New Project Proposal: Online Full Texts of OED (1st edition) and Britannica 11th edition

Rufus Pollock rufus.pollock at okfn.org
Thu Nov 1 16:58:14 UTC 2007

Working with the Shakespeare entry from 11th edition of the 
Encyclopaedia Britannica over the last year, and particularly the 
experience of using tesseract, has got me thinking about a couple of 
potential projects along the same lines:

1. OCRing all of the EB 11th edition and putting it up online. If we put 
this in something that was editable this might also be a quicker way to 
do the proofing than the pgdp approach (which is currently working on 
some of the earlier volumes but is proceeding fairly slowly).
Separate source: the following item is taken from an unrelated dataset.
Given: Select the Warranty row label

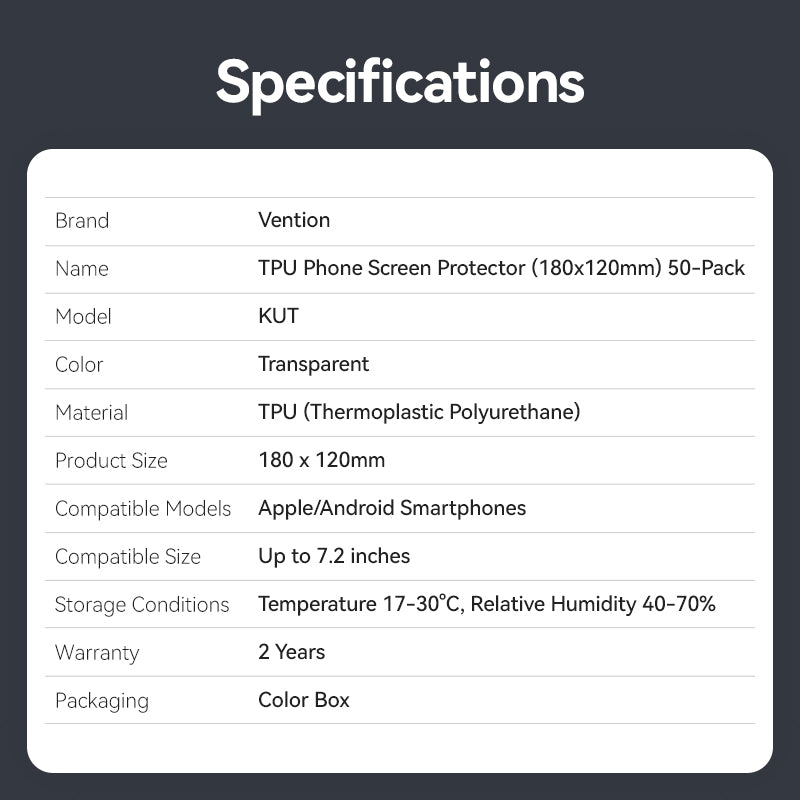Looking at the screenshot, I should click(x=97, y=653).
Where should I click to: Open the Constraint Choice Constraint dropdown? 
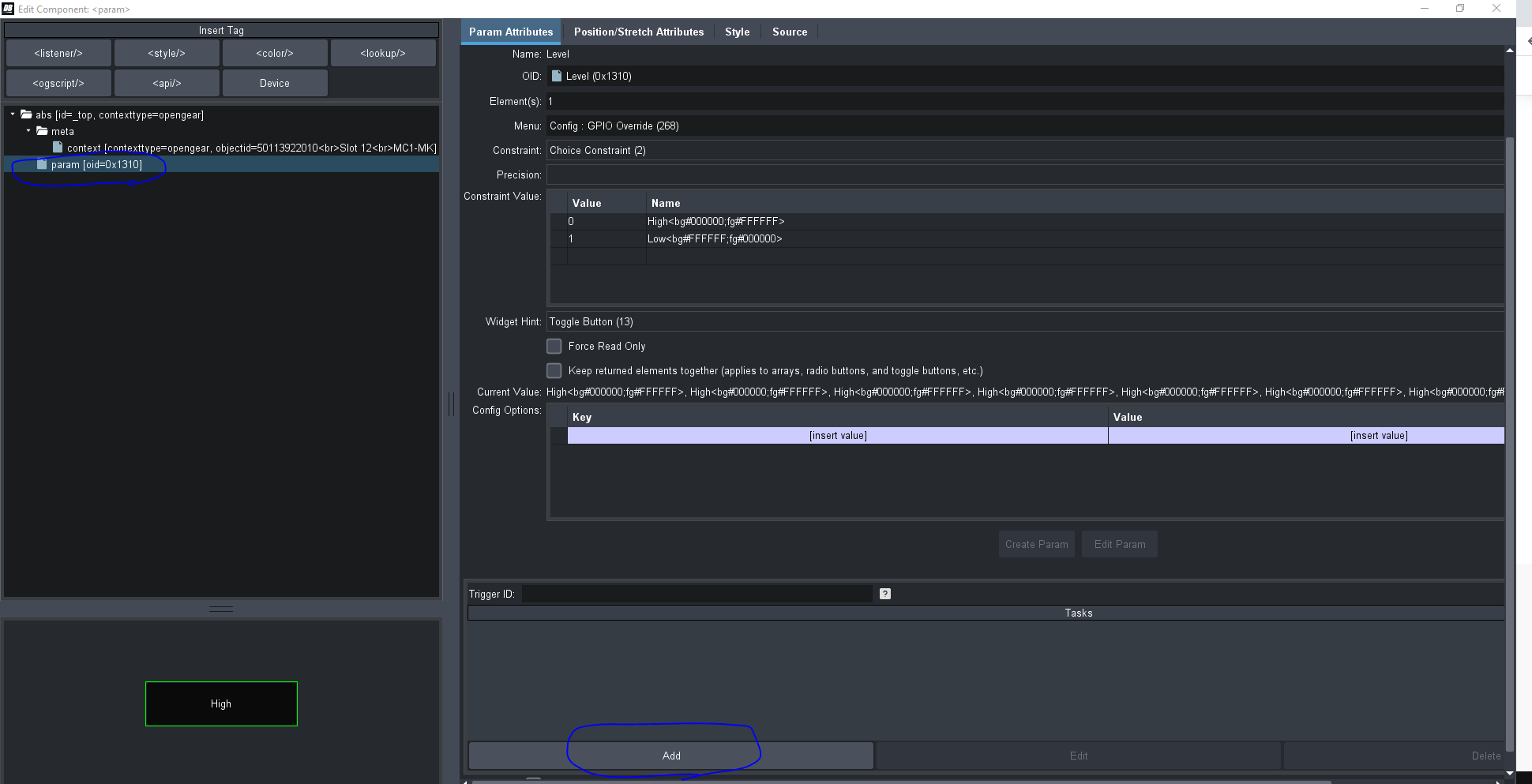point(1023,151)
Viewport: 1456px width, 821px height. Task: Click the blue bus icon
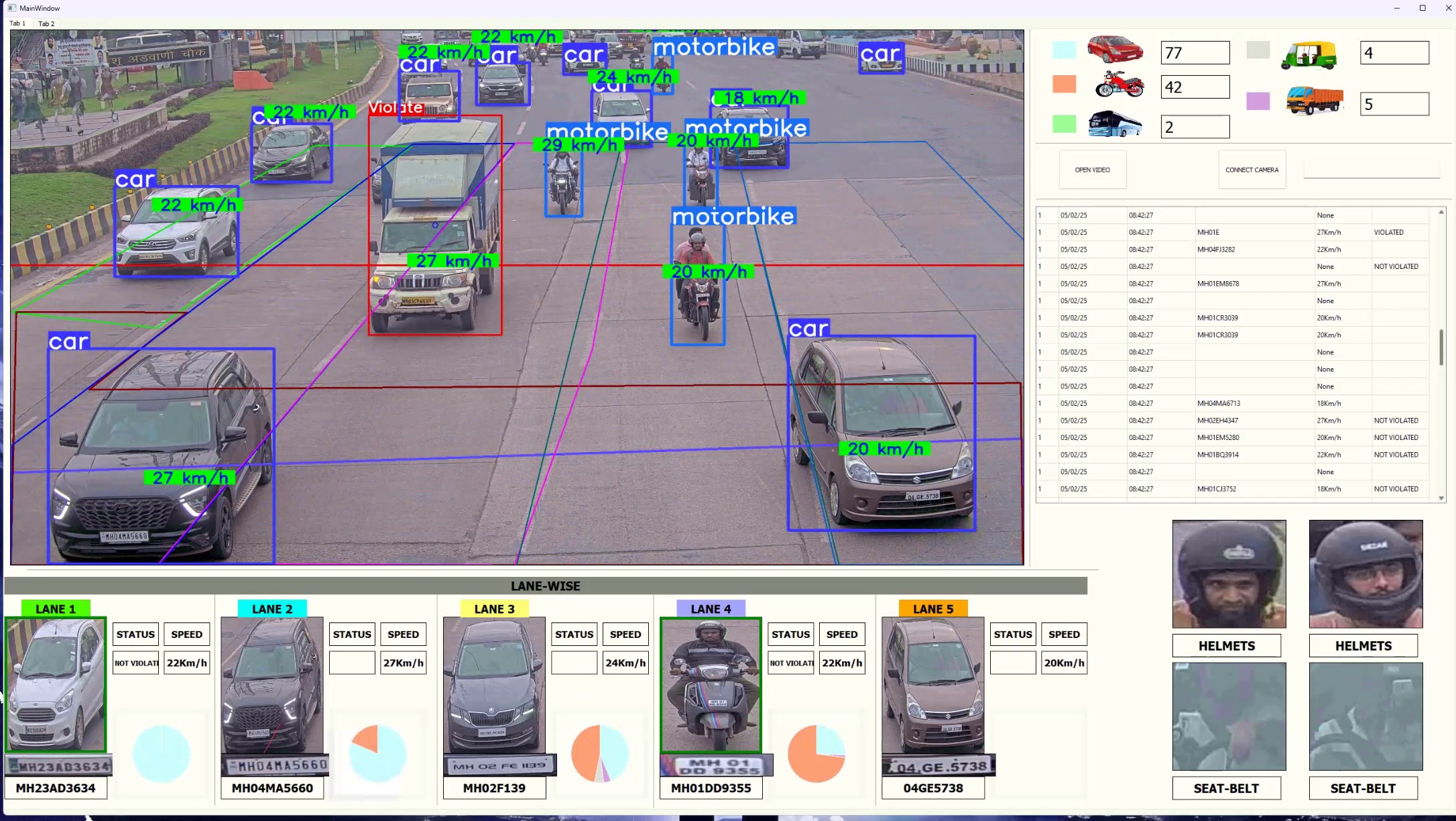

It is 
interesting that some people have done this kind of thing already (see 
examples at the end of the Wikipedia article on the EB 11th edition [1]) 
but all of them seem to be closed (i.e. claim copyright on the results).

2. Kragen Sitaker did amazing work back in 2005/2006 'liberating' the 
OED first edition which is now (mostly) in the public domain [2]. He 
posted up fairly good scans of volumes 1-6 on archive.org (see [2]). 
However at the time he was unable to do much on the OCR front (no doubt 
because of the poor performance of open source OCR, particularly on such 
a complex text as the OED which has lots of non-standard english and 
font changes). With the better open source OCR engine it would be 
possible to convert the OED back into text and perhaps wikify it to 
allow for gradual proof-editing and correction.

What do people think? Would this be something worth investigating 
further? For example I don't yet know how well tesseract would work on 
the OED text and this would obviously affect the value/cost trade-off.